Ülkenin işgal edilmiş topraklarını askeri dehası ile
kurtaran Ulu Önder, Kurtuluş Savaşı’nı başlatıp Türkiye Cumhuriyeti’ni
kurduğunda, diğer işgal altındaki ülkelere de örnek olmuştur. Batılı güçlere
karşı kazandığı zaferden güç alan başka sömürge ülkeleri de teker teker
bağımsızlıklarını kazanmıştır. Bugün, o ülkelerin bazılarında çalkantıların
olduğu bilinen bir gerçektir. Ancak Türkiye Cumhuriyeti, sağlam temeller
üzerinde kurulmuştur. Burada Atatürk’ün söylediği sözü hatırlamak gerekiyor:
“Benim naçiz vücudum elbet bir gün toprak olacaktır. Fakat Türkiye Cumhuriyeti
ilelebet payidar kalacaktır.” Bu, ülkenin ne kadar sağlam temeller üzerinde
kurulduğunu anlatan en önemli cümledir.
Atatürk’ü
Anmak Yeterli Değildir
Her yıl 10 Kasım’da Atatürk anılır. Ancak Atatürk’ü
anmak yeterli olmaz. O’nu ve fikirlerini çok iyi anlamak gereklidir. Ülkenin
yüzünü modern batıya çeviren, okuma yazma bilmeyen halkını aydınlatan, o günün
şartlarında modern sanayi tesislerinin kurulmasını sağlayan Atatürk, ülkenin
rotasını çağdaş dünyaya çevirmiştir. Günümüzde ise bizlere düşen görev, Atatürk’ün
bıraktığı yerden devam etmek olmalıdır.
Atatürk’ü anlamak, onun fikirlerini
uygulamaktan geçer. En güçlü ordulara karşı büyük zaferler kazanan Atatürk, 20’inci
yüzyılın en büyük bağımsızlık savaşının mimarı olarak anılmayı hak etmiştir. İlke
ve inkılaplarını bilerek uygulamak, kendisini adadığı Türk Milleti’ni aydın ve
çağdaş konuma getirme ülküsünü devam ettirmek, modern bir ülke olmanın en
önemli adımlarından biridir. 1398 yılının 10 Kasım’ında Atatürk ebediyete göç
etmiş olsa bile, yaktığı aydınlık ateşi halen sönmemiştir. Türkiye Cumhuriyeti,
O’nun bıraktığı yolda modern dünya ile bütünleşmiştir. Ancak bu uyum sağlamada
bağımsızlık ve özgürlükten de ödün verilmemesi gerekir.
‘Hürriyet
ve istiklal benim karakterimdir’
Bu konuda Ulu Önder Atatürk 1921 yılında şunları
söylemiştir: “Hürriyet ve istiklal benim karakterimdir.
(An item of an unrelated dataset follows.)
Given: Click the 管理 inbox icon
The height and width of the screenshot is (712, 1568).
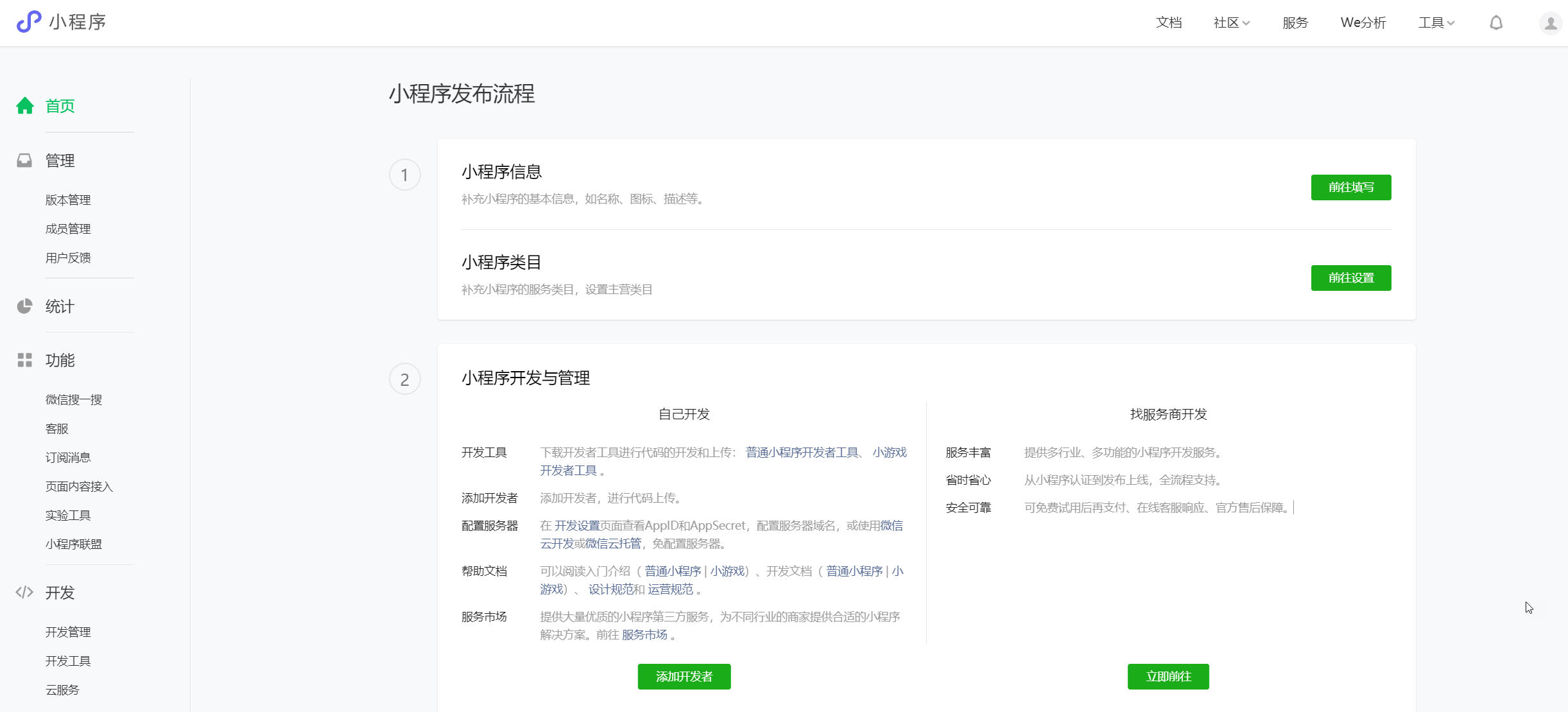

Ben milletimin en büyük
ve ecdadımın en kıymetli mirası olan istiklâl aşkı ile dolu bir adamım.
Çocukluğumdan bugüne kadar ailevî hususî ve resmî hayatımın her safhasını
yakından bilenlerce bu aşkım malûmdur. Bence bir millette şerefin, haysiyetin,
namusun ve insanlığın vücut beka bulabilmesi mutlaka o milletin hürriyet ve
istiklâline sahip olmasıyla kaimdir. Ben şahsen bu saydığım vasıflara çok
ehemmiyet veririm. Ve bu vasıfların kendimde mevcut olduğunu iddia edebilmek
için milletimin de aynı vasıfları taşımasını esas şart bilirim. … biz hayat ve istiklal isteyen milletiz. Ve
yalnız ve ancak bunun için hayatımızı feda ederiz.”